Danza e Letteratura: “Lo Schiaccianoci – da Hoffmann e Dumas a Tchaikovskij e Petipa”, di Serena Cirillo

Tra i più iconici del repertorio, sicuramente il più rappresentato con le sue innumerevoli versioni, il Balletto “Lo Schiaccianoci” continua ad incantare grandi e piccini trasportando tutti in un’atmosfera magica. Entrato a pieno titolo nella tradizione, è uno dei simboli del Natale in tutto il mondo, tanto da aver offerto uno spunto per spettacoli di ogni genere: dal balletto classico a quello contemporaneo, dal cartone animato di Walt Disney al film di Lass Hallstrom, dal fumetto di Topolino alla coreografia di pattinaggio sul ghiaccio “Schiaccianoci on ice”. L’autore della storia è Alexandre Dumas padre, anche se in realtà la vera paternità è da attribuirsi a Hoffmann, dalla cui fiaba “Schiaccianoci e il re dei topi” del 1816, Dumas fu ispirato e nel 1845 ne scrisse una sua versione intitolandola “Storia di una Schiaccianoci”.  Versione sì edulcorata rispetto al genere gotico di Hoffmann, ma resa ancora più affascinante perché Dumas fu in grado di mantenere la potenza visionaria che sostiene la narrazione dell’autore tedesco, rendendo però la storia più fruibile grazie alla piacevole scorrevolezza tipica del suo stile.  L’infanzia dello scrittore fu segnata da problemi economici e un’istruzione approssimativa, ciononostante, il suo talento per la scrittura fu tale da renderlo uno dei più grandi scrittori francesi di tutti i tempi, incredibilmente prolifico e con una straordinaria capacità di intuire le aspettative dell’immaginario collettivo. Grazie a questa abilità si affermò innanzitutto come creatore del “feuilleton” o romanzo d’appendice, che veniva pubblicato a puntate sulle riviste; infatti, le sue opere letterarie più note, tra cui I tre moschettieri e Il conte di Montecristo, ebbero origine proprio in questo modo durante gli anni di maggiore produttività, dal 1844 al 1850. Allo stesso periodo risale “Storia di uno schiaccianoci”, che si presenta come una favola per bambini senza particolari pretese, un divertissement del romanziere concepito come fiaba di Natale. La trama, apparentemente semplice, diventa sempre più articolata con quel continuo passaggio dalla realtà alla fantasia tipico delle favole importanti e strutturate, lasciando il pubblico incapace di tracciare un confine netto tra i due mondi.

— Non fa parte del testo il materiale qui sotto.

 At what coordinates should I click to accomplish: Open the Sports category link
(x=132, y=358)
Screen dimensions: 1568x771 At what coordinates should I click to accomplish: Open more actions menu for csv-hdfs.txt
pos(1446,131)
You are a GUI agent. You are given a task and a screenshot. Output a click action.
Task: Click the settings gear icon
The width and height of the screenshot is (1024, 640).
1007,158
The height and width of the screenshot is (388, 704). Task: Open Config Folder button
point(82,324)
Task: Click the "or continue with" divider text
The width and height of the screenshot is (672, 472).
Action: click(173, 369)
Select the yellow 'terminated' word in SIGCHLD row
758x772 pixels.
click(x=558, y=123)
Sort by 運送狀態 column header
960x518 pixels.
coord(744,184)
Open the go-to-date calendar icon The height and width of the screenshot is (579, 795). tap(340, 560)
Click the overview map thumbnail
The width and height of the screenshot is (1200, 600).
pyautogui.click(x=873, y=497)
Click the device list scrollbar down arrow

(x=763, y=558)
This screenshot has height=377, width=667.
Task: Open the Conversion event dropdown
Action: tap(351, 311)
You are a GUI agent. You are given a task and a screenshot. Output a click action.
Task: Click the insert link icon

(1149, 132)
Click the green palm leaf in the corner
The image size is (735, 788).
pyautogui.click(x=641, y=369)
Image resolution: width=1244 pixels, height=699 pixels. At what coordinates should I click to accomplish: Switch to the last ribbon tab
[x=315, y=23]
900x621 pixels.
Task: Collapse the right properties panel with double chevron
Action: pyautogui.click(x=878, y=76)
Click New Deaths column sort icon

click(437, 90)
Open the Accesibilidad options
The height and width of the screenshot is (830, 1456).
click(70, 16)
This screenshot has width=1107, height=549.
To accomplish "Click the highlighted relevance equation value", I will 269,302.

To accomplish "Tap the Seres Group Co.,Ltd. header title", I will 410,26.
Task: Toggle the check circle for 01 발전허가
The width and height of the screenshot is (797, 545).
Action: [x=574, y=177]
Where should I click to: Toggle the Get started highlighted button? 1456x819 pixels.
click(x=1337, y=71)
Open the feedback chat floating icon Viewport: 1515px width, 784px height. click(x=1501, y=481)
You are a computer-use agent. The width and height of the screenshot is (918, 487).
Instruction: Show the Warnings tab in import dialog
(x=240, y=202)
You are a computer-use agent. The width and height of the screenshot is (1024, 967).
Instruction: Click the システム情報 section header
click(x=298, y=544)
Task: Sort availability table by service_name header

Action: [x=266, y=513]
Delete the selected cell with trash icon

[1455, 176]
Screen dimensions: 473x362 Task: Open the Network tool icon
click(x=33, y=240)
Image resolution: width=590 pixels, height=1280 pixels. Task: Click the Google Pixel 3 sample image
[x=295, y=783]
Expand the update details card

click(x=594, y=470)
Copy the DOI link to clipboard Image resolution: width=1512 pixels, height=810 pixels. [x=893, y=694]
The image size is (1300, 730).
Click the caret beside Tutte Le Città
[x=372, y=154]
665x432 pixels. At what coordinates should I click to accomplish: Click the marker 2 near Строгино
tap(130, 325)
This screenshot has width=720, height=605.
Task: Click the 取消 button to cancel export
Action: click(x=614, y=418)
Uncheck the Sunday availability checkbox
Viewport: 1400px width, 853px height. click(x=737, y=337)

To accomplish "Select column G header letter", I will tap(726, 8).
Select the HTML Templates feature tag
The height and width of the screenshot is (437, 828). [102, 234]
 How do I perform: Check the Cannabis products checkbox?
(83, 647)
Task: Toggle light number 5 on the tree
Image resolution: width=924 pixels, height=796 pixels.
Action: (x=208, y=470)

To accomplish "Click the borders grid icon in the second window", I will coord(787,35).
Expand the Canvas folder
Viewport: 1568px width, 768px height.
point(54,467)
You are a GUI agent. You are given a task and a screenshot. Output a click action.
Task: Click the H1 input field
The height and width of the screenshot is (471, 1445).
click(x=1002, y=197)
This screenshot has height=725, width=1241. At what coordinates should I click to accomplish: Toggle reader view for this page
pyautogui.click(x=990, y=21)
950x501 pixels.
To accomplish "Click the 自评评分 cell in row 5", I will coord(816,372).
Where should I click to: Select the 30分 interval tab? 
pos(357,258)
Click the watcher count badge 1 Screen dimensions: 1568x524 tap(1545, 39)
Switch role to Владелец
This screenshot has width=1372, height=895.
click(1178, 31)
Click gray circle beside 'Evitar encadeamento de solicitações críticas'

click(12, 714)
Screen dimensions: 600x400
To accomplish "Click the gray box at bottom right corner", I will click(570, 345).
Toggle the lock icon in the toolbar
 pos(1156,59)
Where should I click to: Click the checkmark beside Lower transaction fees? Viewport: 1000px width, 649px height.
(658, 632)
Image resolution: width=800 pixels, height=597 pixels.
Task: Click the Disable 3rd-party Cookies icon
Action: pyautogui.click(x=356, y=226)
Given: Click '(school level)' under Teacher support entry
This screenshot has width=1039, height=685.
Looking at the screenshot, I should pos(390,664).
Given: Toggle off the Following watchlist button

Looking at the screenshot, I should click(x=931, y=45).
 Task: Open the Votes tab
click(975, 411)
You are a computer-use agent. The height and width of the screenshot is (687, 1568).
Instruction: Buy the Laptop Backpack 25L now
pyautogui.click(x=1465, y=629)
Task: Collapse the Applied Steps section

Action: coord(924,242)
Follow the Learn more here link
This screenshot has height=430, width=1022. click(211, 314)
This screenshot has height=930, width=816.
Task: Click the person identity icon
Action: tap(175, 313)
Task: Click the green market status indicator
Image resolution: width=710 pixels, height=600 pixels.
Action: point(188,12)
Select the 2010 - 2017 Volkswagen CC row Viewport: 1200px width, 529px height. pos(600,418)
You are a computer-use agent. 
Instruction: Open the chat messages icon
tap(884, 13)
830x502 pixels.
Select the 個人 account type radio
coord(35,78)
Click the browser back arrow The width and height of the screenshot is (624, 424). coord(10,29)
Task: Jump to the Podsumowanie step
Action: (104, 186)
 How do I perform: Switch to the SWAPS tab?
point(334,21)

La storia è ambientata all’inizio dell’ ‘800 in una dimora dell’alta borghesia tedesca, dove una famiglia con due bambini, (Clara e Fritz nel balletto) si appresta a festeggiare il Natale dando un ricevimento con molti invitati e altrettanti bambini. Grande entusiasmo suscita l’arrivo dello zio Drosselmeyer, padrino di Clara e Fritz, che intrattiene i bambini con giochi di prestigio e porta in regalo giocattoli meccanici costruiti da lui stesso. Tra i doni c’è uno schiaccianoci a forma di soldatino che piace molto a Clara. Dopo la serata, Clara si addormenta e sogna che lo schiaccianoci si anima e combatte, al comando dei soldatini di Fritz, contro un esercito di topi che cercano di ucciderlo. Nel duello finale col re dei topi lo schiaccianoci sta per soccombere quando Clara interviene a salvarlo uccidendo il nemico. Per incanto lo schiaccianoci si trasforma in principe e la conduce nel regno di Marzapane, dove le case e il paesaggio sono fatti di dolciumi e la fata Confetto dà una festa in onore del vincitore che ha sconfitto il re dei topi. Tutti gli invitati si esibiscono in danze coinvolgendo i due protagonisti. La bambina si risveglia e racconta ciò che ha vissuto come se fosse realtà, ma i genitori, ovviamente, le dicono che è stato un sogno reso ancora più complicato dalla febbre che le è venuta. Lei si riaddormenta, continua a sognare, la sua avventura ha ulteriori sviluppi e alterna sogno a realtà, con lo zio Drosselmeyer che sembra conoscere già il sogno come se davvero vi avesse partecipato. Sia il racconto che il balletto terminano col risveglio di Clara e il suo incontro con un giovane affascinante, nipote di Drosselmeyer, che incarna lo schiaccianoci trasformatosi in principe, con cui corona il suo sogno d’amore.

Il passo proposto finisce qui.